_PAGE EXTRACT_
* start *
This two-hour TV program, aired on the History Channel, highlights the following criminals: John Dillinger, Bonnie & Clyde, Machine Gun Kelly and Baby Face Nelson. All of them became big-time "celebrities" during this short period. In addition to the profiles of the above, it highlights the rise of the FBI from a totally useless clerk-oriented group into a nationwide crime-fighting until that slowly learned to get its act together.

The FBI, however, and most police, were way behind the criminals in 1933 who were far better armed, had better vehicles and seemed almost unstoppable, able to commit any crime they attempted. Many of the crimes by the above participants involved robbing banks.

This program consistently remarks how the general populace actually rooted the gangsters because they were so disgusted with how banks were not being helpful but actually taking away their farms. (Almost all of the crime spree - with the exception of big-city Chicago - was in rural Midwestern America.) We learn that some of these hoods, like Dillinger (the most famous gangster of them all), Clyde Barrow and others were made into much worse hardened criminals because of their experience in jail. Dillinger, Bonnie & Clyde and George "Babyface" Nelson, all specialized in bank robberies while George Barnes, a.k.a. Machine Gun Kelly, went into kidnapping.
* end *
_SOURCE DATA_
* start *
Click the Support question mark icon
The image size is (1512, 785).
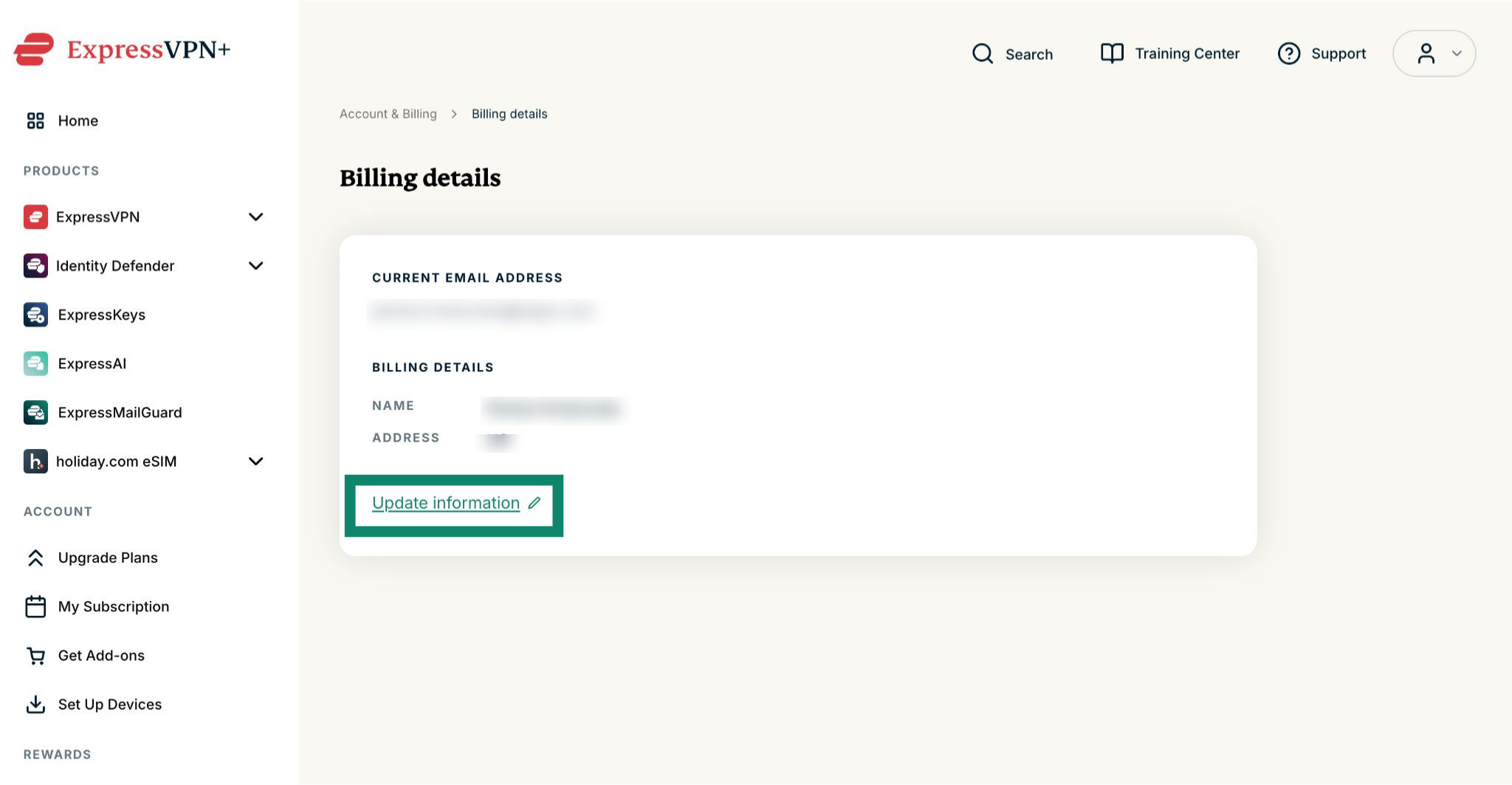coord(1288,53)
* end *
_TASKS TO CARRY OUT_
1 > In the review of the History Channel gangster program, which type of crime did Machine Gun Kelly turn to?
2 > Render this sentence from the review of the History Channel gangster program in Spanish: "Many of the crimes by the above participants involved robbing banks."
3 > Extend the review of the History Channel gangster program with a paragraph that picks up after its final sentence.

_SET OF ANSWERS_
1 > Kidnapping.

2 > Muchos de los delitos de los participantes mencionados anteriormente consistieron en robar bancos.

3 >
The show was interesting because of the many facts in presented and the mixture of re-enactment scenes and real-life old footage of these people and vrious towns. Boy, that was sad era in American history with poverty, drought, dust storms, bank foreclosures, bread lines, on and on.....an era ripe for crime, especially with law enforcement unprepared and hindered by state lines and how far they could go to catch these thieves.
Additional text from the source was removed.